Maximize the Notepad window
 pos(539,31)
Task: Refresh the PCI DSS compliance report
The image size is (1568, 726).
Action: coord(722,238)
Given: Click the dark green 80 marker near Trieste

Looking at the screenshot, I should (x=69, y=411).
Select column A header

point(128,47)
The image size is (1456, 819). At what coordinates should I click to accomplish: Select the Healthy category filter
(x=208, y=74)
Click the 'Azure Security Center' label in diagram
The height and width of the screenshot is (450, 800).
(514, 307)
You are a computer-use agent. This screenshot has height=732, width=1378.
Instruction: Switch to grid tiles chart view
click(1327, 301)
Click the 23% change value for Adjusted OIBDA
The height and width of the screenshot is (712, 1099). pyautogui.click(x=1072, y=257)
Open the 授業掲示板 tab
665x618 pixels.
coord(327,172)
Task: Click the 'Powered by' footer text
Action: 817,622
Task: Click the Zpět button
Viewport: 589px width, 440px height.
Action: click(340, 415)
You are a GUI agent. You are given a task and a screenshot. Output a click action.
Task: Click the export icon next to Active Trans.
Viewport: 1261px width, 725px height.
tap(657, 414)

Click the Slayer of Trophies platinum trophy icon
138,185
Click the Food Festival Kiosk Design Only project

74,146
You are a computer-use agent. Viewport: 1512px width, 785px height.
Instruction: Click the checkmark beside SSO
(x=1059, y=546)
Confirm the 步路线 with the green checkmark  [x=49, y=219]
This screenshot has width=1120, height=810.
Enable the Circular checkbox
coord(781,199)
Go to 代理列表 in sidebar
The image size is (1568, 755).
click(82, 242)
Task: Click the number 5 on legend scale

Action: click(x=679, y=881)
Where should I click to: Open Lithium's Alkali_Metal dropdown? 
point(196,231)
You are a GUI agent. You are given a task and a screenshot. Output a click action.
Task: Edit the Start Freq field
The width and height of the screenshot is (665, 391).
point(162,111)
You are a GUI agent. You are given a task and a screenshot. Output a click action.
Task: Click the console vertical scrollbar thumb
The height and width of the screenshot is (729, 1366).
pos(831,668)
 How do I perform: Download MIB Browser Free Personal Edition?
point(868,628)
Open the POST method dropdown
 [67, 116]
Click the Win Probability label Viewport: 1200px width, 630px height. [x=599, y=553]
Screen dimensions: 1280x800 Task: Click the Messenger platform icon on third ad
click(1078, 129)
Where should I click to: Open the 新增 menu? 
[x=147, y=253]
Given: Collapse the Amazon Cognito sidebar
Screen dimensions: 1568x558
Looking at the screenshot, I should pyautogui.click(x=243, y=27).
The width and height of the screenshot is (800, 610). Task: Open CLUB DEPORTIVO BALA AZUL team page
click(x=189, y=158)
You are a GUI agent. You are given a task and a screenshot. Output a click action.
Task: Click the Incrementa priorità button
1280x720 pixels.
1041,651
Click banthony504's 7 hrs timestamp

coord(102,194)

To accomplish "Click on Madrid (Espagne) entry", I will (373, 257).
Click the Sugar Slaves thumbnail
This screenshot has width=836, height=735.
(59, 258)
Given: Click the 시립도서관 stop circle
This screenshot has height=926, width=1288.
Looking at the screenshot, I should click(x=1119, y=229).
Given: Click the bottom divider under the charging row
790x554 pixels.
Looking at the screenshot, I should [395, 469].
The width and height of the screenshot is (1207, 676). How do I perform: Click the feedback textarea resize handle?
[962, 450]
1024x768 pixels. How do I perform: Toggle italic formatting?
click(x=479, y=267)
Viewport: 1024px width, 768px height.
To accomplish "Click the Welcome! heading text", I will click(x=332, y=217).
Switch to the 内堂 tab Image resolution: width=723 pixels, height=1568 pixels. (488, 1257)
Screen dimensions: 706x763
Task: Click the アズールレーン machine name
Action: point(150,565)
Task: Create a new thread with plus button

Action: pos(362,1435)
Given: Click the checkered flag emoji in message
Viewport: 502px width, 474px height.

################

EXERCISE:
Output should match, line for line, the stretch of the material above from the line holding "Task: Refresh the PCI DSS compliance report" through the line holding "Task: Click the export".

ANSWER BELOW:
Task: Refresh the PCI DSS compliance report
The image size is (1568, 726).
Action: coord(722,238)
Given: Click the dark green 80 marker near Trieste

Looking at the screenshot, I should (x=69, y=411).
Select column A header

point(128,47)
The image size is (1456, 819). At what coordinates should I click to accomplish: Select the Healthy category filter
(x=208, y=74)
Click the 'Azure Security Center' label in diagram
The height and width of the screenshot is (450, 800).
(514, 307)
You are a computer-use agent. This screenshot has height=732, width=1378.
Instruction: Switch to grid tiles chart view
click(1327, 301)
Click the 23% change value for Adjusted OIBDA
The height and width of the screenshot is (712, 1099). pyautogui.click(x=1072, y=257)
Open the 授業掲示板 tab
665x618 pixels.
coord(327,172)
Task: Click the 'Powered by' footer text
Action: 817,622
Task: Click the Zpět button
Viewport: 589px width, 440px height.
Action: click(340, 415)
You are a GUI agent. You are given a task and a screenshot. Output a click action.
Task: Click the export icon next to Active Trans.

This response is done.